München (ddp). Es ist schon ein merkwürdiges Geburtstagsständchen, das da zu Ehren des Meisters zur Aufführung gelangt: Vier Helikopter erheben sich in die Lüfte, kreisen über dem Salzburger Flughafen. An Bord: jeweils ein Mitspieler eines Streichquartetts. Die Klänge der Saiteninstrumente vermischen sich mit dem Rotorengeknatter zu einer fremdartigen Performance, der das Publikum per elektronischer Übermittlung in Hangar 7, einer futuristischen Ausstellungshalle auf dem Flughafengelände, lauschen darf. Schöpfer des abgehobenen «Helikopter-Streichquartetts» ist Karlheinz Stockhausen, einer der radikalsten Köpfe der zeitgenössischen Musik.
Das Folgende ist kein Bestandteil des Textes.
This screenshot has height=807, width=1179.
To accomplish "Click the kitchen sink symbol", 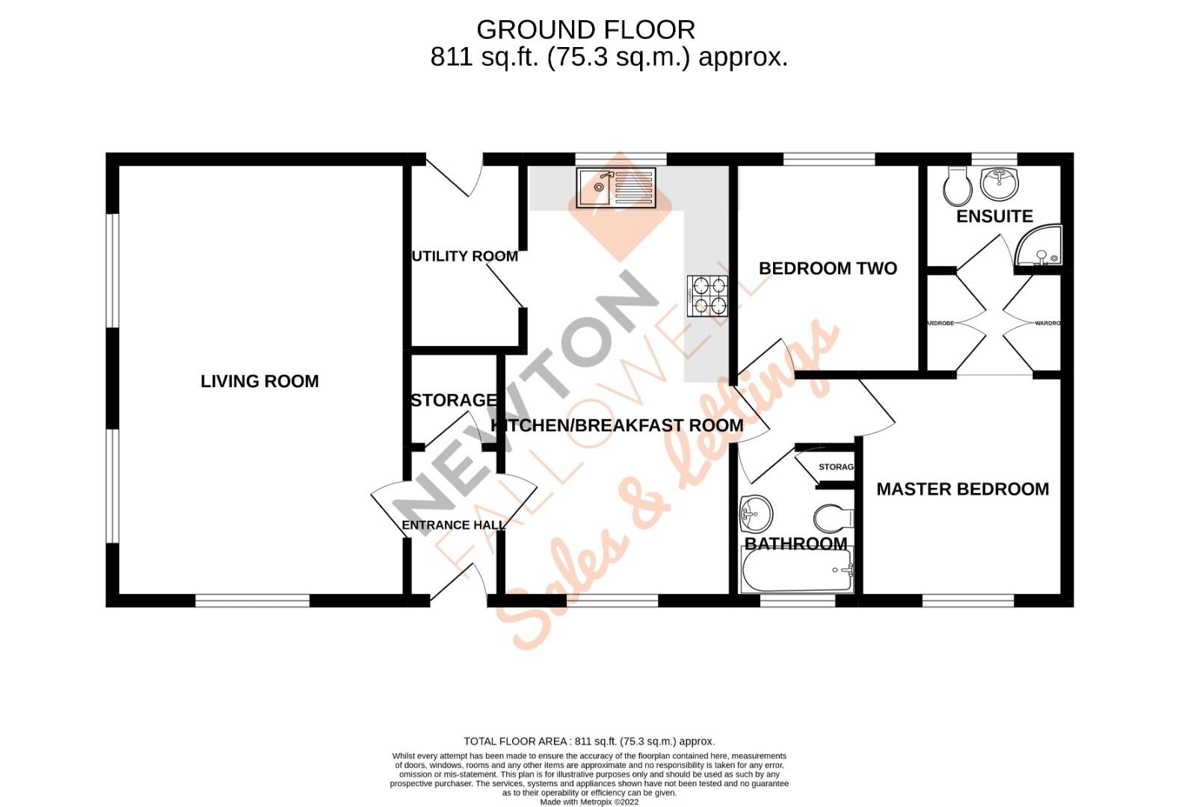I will [x=616, y=188].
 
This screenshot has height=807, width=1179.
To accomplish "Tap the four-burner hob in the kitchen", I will [x=707, y=294].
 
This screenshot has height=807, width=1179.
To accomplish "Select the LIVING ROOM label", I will [x=259, y=381].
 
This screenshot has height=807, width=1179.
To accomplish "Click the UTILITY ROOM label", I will [x=464, y=256].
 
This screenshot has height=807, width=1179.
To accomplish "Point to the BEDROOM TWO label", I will [x=828, y=268].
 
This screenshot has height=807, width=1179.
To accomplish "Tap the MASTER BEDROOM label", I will [x=962, y=489].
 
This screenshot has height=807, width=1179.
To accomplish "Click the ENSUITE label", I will [x=994, y=216].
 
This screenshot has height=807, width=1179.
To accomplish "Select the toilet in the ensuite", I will [x=957, y=186].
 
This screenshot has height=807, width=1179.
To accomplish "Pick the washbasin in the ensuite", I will [x=1000, y=182].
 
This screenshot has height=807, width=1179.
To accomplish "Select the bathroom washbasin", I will [x=756, y=513].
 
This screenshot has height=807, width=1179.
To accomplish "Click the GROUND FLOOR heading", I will [x=585, y=30].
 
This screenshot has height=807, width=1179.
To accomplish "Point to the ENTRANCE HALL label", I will [x=453, y=525].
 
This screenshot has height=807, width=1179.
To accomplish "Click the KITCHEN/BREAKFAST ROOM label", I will [x=616, y=425].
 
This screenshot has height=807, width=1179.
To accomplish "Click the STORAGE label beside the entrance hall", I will [x=453, y=401].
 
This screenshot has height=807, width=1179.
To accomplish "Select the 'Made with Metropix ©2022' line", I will [x=589, y=802].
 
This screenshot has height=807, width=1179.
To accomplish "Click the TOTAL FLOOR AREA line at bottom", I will [x=589, y=741].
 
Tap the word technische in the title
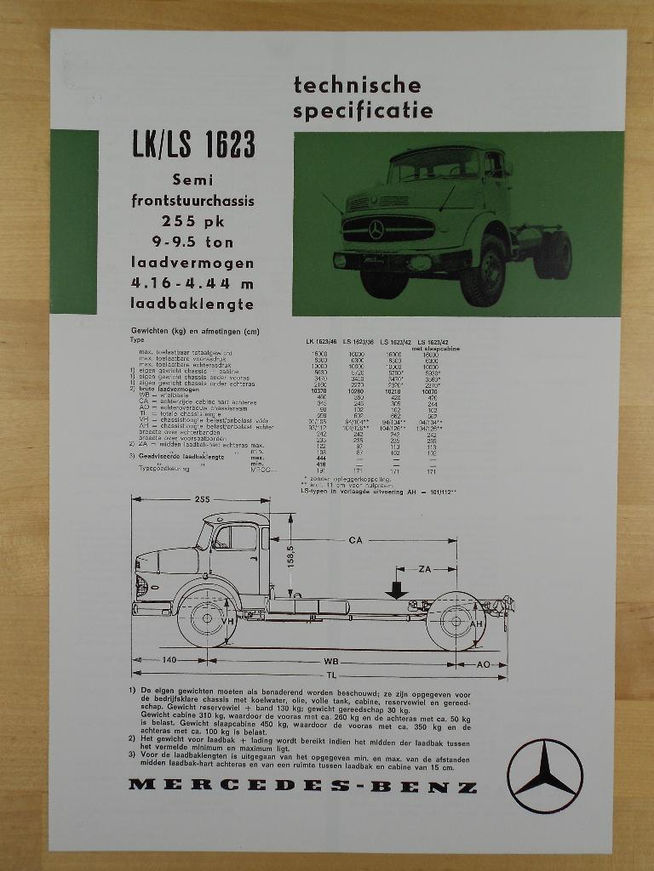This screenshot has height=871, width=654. (x=357, y=85)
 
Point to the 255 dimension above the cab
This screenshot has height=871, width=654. (x=202, y=500)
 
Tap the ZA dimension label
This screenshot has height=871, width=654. (x=429, y=568)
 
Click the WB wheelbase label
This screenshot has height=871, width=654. (x=331, y=660)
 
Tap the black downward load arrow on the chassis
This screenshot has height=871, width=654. (x=396, y=589)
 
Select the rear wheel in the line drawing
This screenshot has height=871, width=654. (x=455, y=622)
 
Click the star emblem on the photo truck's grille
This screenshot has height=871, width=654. (x=376, y=228)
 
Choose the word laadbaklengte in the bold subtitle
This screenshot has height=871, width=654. (x=192, y=302)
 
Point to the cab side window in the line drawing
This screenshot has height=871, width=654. (x=235, y=538)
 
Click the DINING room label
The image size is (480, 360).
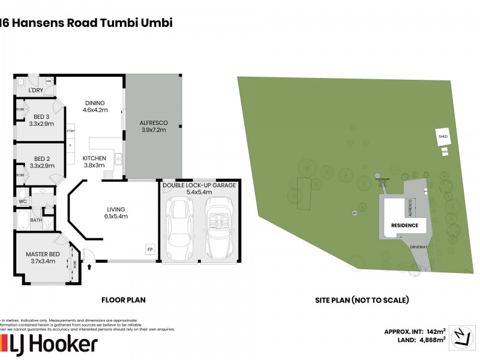95,102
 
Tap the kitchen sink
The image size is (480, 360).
119,160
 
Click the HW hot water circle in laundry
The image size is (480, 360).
47,81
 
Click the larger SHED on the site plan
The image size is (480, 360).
443,137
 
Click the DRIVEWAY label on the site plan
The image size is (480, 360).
418,246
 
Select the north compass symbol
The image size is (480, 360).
461,335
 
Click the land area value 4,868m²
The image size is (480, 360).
431,340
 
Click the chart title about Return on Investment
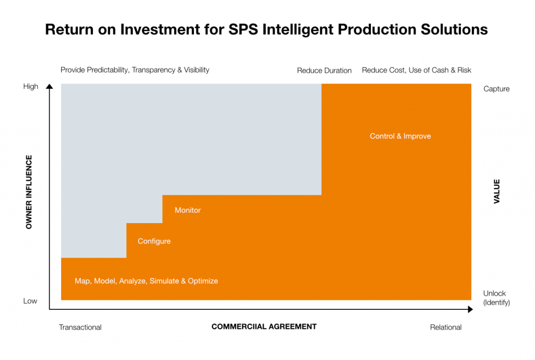tap(266, 29)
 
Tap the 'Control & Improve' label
tap(400, 136)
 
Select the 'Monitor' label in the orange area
tap(188, 210)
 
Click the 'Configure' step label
tap(154, 241)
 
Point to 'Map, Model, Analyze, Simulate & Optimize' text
tap(146, 281)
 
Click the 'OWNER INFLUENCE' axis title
tap(29, 192)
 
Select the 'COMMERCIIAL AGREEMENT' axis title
tap(264, 327)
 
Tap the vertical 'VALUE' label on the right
tap(496, 191)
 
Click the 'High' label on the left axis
tap(31, 86)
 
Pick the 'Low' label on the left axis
tap(30, 301)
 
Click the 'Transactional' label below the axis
tap(80, 328)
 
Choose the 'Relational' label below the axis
tap(446, 328)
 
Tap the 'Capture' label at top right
tap(496, 89)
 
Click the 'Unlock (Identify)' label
tap(496, 298)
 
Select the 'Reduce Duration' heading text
tap(324, 71)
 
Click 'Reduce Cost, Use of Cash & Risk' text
tap(416, 70)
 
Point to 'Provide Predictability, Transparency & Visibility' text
tap(135, 69)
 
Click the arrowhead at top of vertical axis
tap(49, 87)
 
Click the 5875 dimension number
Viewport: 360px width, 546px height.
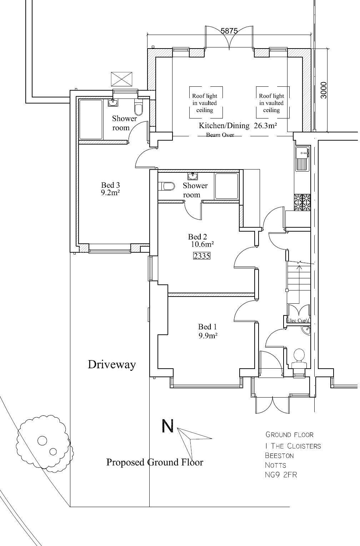click(x=229, y=31)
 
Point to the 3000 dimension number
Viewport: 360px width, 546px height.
click(x=323, y=90)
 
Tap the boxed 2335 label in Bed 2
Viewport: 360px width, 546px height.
click(x=201, y=256)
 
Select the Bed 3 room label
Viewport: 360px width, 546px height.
click(x=110, y=185)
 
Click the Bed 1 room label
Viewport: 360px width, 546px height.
click(x=208, y=327)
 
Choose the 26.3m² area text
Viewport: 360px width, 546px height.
click(x=266, y=126)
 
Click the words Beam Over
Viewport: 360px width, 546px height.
click(x=220, y=135)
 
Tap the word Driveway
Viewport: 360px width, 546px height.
click(x=112, y=364)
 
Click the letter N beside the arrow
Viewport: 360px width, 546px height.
click(x=168, y=426)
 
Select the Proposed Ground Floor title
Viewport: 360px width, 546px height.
click(x=155, y=462)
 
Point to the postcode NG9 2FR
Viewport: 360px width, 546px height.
click(x=281, y=475)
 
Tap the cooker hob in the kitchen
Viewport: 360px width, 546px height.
click(x=302, y=202)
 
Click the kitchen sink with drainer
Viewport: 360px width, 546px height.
click(x=302, y=159)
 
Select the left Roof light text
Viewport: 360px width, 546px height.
click(x=205, y=103)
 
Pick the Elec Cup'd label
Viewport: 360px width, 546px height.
click(x=298, y=320)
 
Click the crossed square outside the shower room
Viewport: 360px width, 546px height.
click(x=121, y=79)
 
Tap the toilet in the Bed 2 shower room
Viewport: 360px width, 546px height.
click(x=167, y=186)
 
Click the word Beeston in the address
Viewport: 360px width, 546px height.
click(x=279, y=456)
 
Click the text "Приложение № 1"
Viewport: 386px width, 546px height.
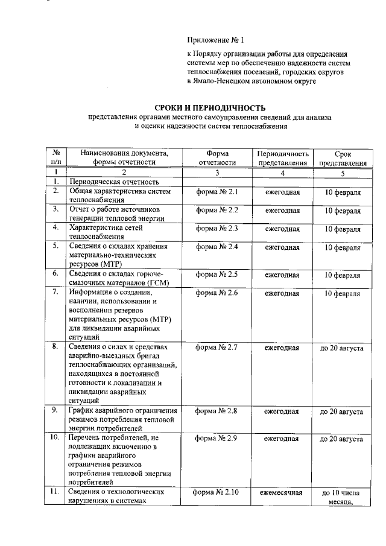point(216,41)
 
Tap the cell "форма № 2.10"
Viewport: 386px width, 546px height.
point(217,492)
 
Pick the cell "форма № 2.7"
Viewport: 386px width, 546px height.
point(218,347)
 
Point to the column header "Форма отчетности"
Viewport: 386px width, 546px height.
point(217,158)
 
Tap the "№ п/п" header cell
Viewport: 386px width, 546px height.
point(55,158)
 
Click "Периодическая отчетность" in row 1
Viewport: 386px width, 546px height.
point(114,181)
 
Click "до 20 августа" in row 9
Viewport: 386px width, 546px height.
point(341,411)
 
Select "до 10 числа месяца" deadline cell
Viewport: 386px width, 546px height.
point(341,497)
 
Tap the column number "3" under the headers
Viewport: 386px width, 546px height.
point(217,173)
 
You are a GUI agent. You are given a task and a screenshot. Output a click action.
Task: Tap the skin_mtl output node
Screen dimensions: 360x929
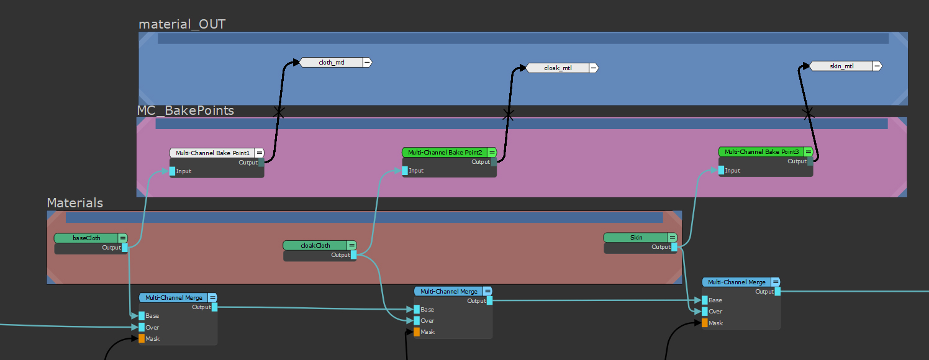click(841, 66)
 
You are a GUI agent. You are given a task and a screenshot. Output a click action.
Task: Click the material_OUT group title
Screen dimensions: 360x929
click(182, 24)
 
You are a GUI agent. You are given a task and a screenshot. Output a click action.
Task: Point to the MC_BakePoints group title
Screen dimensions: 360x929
click(186, 110)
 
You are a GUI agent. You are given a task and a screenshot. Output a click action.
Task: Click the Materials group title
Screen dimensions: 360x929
click(75, 203)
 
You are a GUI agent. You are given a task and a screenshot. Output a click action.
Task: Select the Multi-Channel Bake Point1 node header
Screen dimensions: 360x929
click(212, 153)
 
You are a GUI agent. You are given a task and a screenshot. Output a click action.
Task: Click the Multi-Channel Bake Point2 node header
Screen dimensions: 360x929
click(445, 152)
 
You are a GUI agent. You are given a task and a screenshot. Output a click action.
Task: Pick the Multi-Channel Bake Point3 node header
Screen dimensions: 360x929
click(761, 151)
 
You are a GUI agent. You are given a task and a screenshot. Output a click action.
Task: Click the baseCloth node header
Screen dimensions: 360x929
click(86, 238)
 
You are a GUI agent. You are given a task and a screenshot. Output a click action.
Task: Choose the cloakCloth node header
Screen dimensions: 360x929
click(315, 245)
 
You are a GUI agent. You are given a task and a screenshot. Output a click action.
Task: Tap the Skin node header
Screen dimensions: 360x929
click(636, 237)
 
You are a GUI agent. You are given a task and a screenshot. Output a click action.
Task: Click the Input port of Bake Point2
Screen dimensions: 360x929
click(405, 171)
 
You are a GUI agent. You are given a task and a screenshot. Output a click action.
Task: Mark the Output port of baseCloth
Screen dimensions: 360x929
click(125, 248)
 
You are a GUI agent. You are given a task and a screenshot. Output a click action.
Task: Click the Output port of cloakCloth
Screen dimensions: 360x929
click(354, 255)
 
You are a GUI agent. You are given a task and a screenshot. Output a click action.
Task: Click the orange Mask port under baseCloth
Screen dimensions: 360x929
click(142, 338)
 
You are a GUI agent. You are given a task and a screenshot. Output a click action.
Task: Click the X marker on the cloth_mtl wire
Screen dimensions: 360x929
click(279, 112)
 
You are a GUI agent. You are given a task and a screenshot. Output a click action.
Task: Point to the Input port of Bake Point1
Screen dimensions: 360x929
click(173, 171)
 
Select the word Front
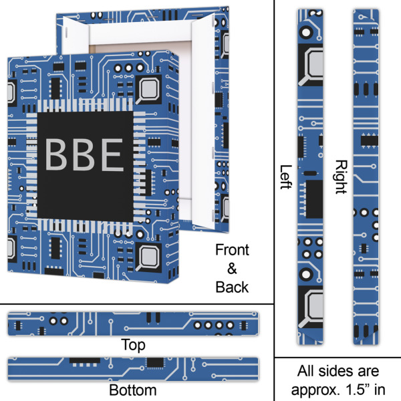[232, 251]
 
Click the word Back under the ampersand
[232, 287]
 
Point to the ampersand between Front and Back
[232, 269]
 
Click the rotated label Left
[285, 176]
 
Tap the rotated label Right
[341, 176]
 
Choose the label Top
[132, 346]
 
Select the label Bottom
[132, 390]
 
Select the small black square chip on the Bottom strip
[155, 362]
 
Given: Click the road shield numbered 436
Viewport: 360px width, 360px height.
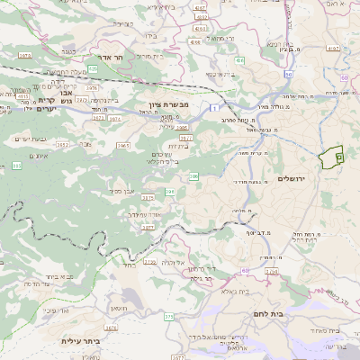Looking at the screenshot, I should [239, 59].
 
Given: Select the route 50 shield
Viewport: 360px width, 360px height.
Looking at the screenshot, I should [288, 73].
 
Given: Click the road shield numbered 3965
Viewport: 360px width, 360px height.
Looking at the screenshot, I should [123, 144].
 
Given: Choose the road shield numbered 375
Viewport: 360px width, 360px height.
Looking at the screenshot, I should [168, 316].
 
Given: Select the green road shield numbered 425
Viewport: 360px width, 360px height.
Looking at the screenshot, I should [93, 68].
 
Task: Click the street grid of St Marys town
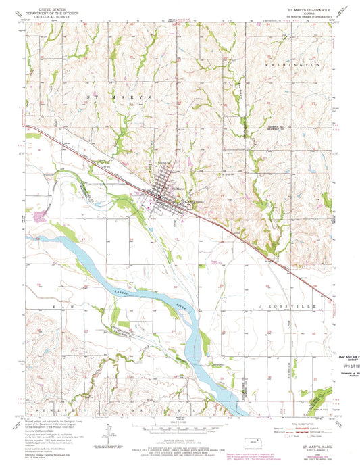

Der Papst der Neutöner wird am 22. August, dem Tag der Aufführung seines Quartetts im Rahmen der Salzburger Festspiele, 75 Jahre alt.

Stockhausen ist so etwas wie ein Synonym für die musikalische Avantgarde des 20. und 21. Jahrhunderts, für einen Komponisten, der, einem Entdecker gleich, in neue, nie gehörte Klangwelten vorstößt. Wie kaum ein anderer verkörpert er die konsequente Abkehr von den Hörgewohnheiten, den Kompositions- und Rezeptionstraditionen der Vergangenheit. Stockhausen selbst sieht sich nicht nur als Klangerfinder und Schöpfer kühner musikalischer Prozesse, sondern auch als «akustischen Forscher, der die »kosmischen Gesetze« erkennt und immer wieder »anders neu« zu formulieren sucht.

Der Weg des Künstlers zu weltweitem Ruhm begann in den 50er Jahren. Damals machte er bei den legendären Internationalen Ferienkursen für neue Musik in Darmstadt mit radikalen Konstruktionen »punktueller Musik« auf sich aufmerksam. Zusammen mit Luigi Nono und Pierre Boulez, den er bei seinem Pariser Lehrer Olivier Messiaen kennen gelernt hatte, bildete er ein viel beachtetes »Dreigestirn« der musikalischen Revolution.

1953 wurde Stockhausen, der aus einem kleinen Ort bei Köln stammt, Mitarbeiter, später Leiter des Studios für elektronische Musik des Nordwestdeutschen Rundfunks, des heutigen Westdeutschen Rundfunks (WDR). Zwischen 1953 und 1956 entstanden seine ersten, bahnbrechenden Kompositionen elektronischer Musik. In den Augen mancher Techno-Musiker ist er seither so etwas wie der geistigen Väter dieser Popmusikrichtung.

Seine Hinwendung zu »intuitiver« und »kosmischer« Musik brachte Stockhausen in den späten sechziger Jahren harsche Kritik von Verfechtern der politisch bewegten Avantgarde ein. Eine Kritik, die bis heute noch nicht ganz verstummt ist. Wesentlich für Stockhausens Übergang zu einer meditativ-mystischen Kompositionsweise war seine Begegnung mit Ostasien, mit Japan und dem Zen-Buddhismus. »Das Essenzielle meiner Musik ist immer religiös und spirituell, das technische ist nur Erläuterung«, formulierte Stockhausen einmal sein musikalisch-philosophisches Credo.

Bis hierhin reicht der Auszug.